··· Extrait du document

Par déclaration du 30 novembre 2023, la société SFN a interjeté appel de cette décision.



Dans ses dernières conclusions déposées et notifiées le 4 mars 2024, elle demande à la cour, au visa des articles 834, 835, 367 du code de procédure civile, 605, 606, 1719, 1723, 1240 du code civil et 322-1 du code pénal, de :




la recevoir en ses demandes et en son appel ;

infirmer l'ordonnance du 24 novembre 2023 en toutes ses prétentions ;


Statuant à nouveau et y ajoutant :


juger, déclarer et retenir que la démolition et l'arasement du mur séparatif des locaux qu'elle exploite à [Adresse 10] et mitoyen au terrain de la propriété de la société LNC Boréale, sis [Adresse 8] et [Adresse 1] est constitutif d'un trouble manifestement illicite qu'il convient de faire cesser ;





juger, déclarer et retenir que le risque d'effondrement du mur séparatif des locaux qu'elle exploite à [Adresse 10] et mitoyen au terrain de la propriété de la société LNC Boréale, sis [Adresse 8] et [Adresse 1] est constitutif d'un dommage imminent qu'il échet de prévenir et de faire cesser,


En conséquence et quel que soit le fondement retenu,


condamner solidairement la société LNC Boréale, Mme [G], M. [G], M. [F], Mme [F] et Mme [S] à réparer intégralement les locaux et reconstruire dans les règles de l'art le mur mitoyen au terrain propriété de la société LNC Boréale à [Adresse 8] et [Adresse 1] dans les règles de l'art et par des entreprises qualifiées conformément à la désignation des locaux dans le bail du 19 décembre 2018 et dans le constat établit le 17 juillet 2023 par Me [L], expert ;

condamner solidairement la société LNC Boréale, Mme [G], M. [G], M. [F], Mme [F] et Mme [S] à réparer intégralement le plafond et le cas échéant le toit accolé au mur mitoyen au terrain propriété de la société LNC Boréale à [Adresse 8] et [Adresse 1] dans les règles de l'art et par des entreprises qualifiées, conformément à la désignation des locaux dans le bail du 19 décembre 2018 et dans le constat établi le 17 juillet 2023 par Me [L], expert ;

condamner solidairement la société LNC Boréale, Mme [G], M. [G], M. [F], Mme [F] et Mme [S] à réparer intégralement dans les règles de l'art l'intérieur de l'atelier, le faux-plafond des locaux qu'elle exploite en mitoyenneté avec le terrain propriété de la société LNC Boréale à [Adresse 8] et [Adresse 1], conformément à la désignation des locaux dans le bail du 19 décembre 2018 et dans le constat établit le 17 juillet 2023 par Me [L], expert ;

condamner solidairement la société LNC Boréale, Mme [G], M. [G], M. [F], Mme [F] et Mme [S] à exécuter les travaux de réparation au niveau de l'atelier conformément au rapport de la société Alpha contrôle en date du 9 novembre 2024 ;

ordonner l'exécution de l'intégralité des travaux de remise des locaux à l'état initial sous astreinte de 2.000 euros par jour de retard après un délai de 8 jours après la signification de la décision à intervenir ;

juger et déclarer que l'état initial des locaux pour les travaux de réparation et de reconstruction sera apprécié conformément à la désignation des locaux dans le bail du 19 décembre 2018 et dans le constat établit le 17 juillet 2023 par Me [L], expert ;

condamner solidairement la société LNC Boréale, Mme [G], M. [G], M. [F], Mme [F] et Mme [S] à la somme de 40.000 euros à titre de provision à valoir sur les dommages et intérêts ;

débouter la société LNC Boréale de sa demande à titre de dommages et intérêts pour procédure abusive ;

condamner solidairement la société LNC Boréale, Mme [G], M. [G], M. [F], Mme [F] et Mme [S] aux dépens de première instance et d'appel en ce compris le coût des constats d'huissier, outre la somme de 8.000 euros au titre de l'article 700 du code de procédure civile.

······

■ **Consignes**:
**A)** Recopiez à l'identique le passage de l'extrait allant de « débouter la société » jusqu'à « de procédure civile. ».
**B)** Selon l'extrait, quel montant d'astreinte la société SFN demande-t-elle par jour de retard ?
**C)** Énumérez tous les articles du code civil que la société SFN invoque dans l'extrait.

··· Lignes fournies

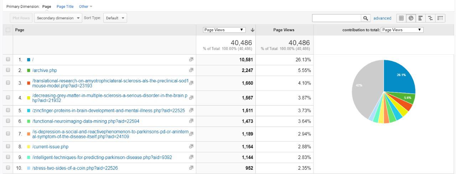Open the Other primary dimension menu
The image size is (456, 174).
point(86,6)
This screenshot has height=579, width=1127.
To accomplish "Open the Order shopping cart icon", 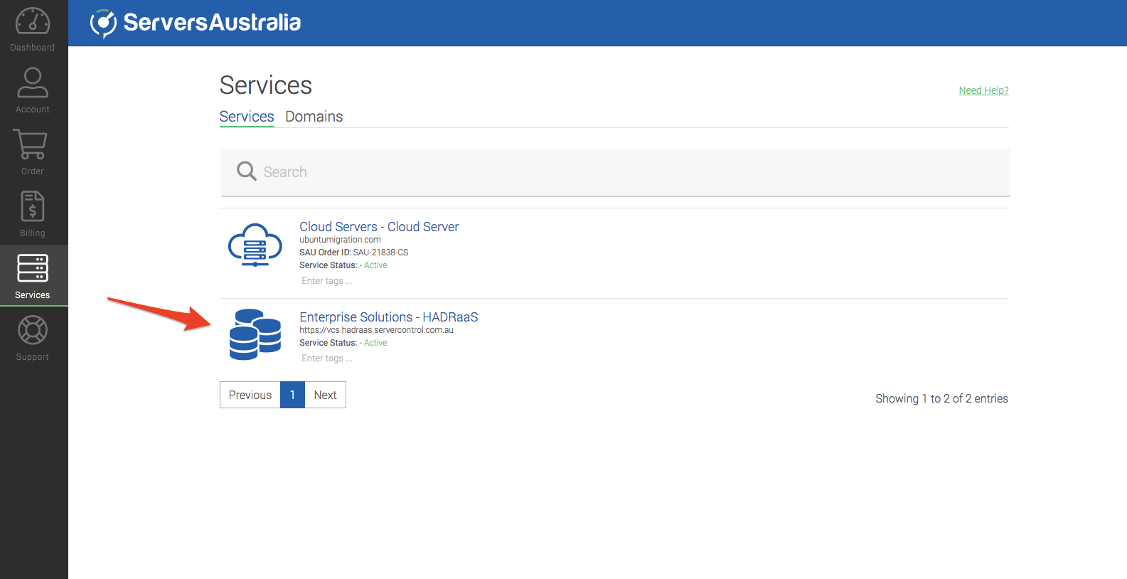I will pos(31,145).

······

■ **Réponses par consigne**:
**A)**
débouter la société LNC Boréale de sa demande à titre de dommages et intérêts pour procédure abusive ;

condamner solidairement la société LNC Boréale, Mme [G], M. [G], M. [F], Mme [F] et Mme [S] aux dépens de première instance et d'appel en ce compris le coût des constats d'huissier, outre la somme de 8.000 euros au titre de l'article 700 du code de procédure civile.

**B)** 2.000 euros par jour de retard.

**C)** 605, 606, 1719, 1723, 1240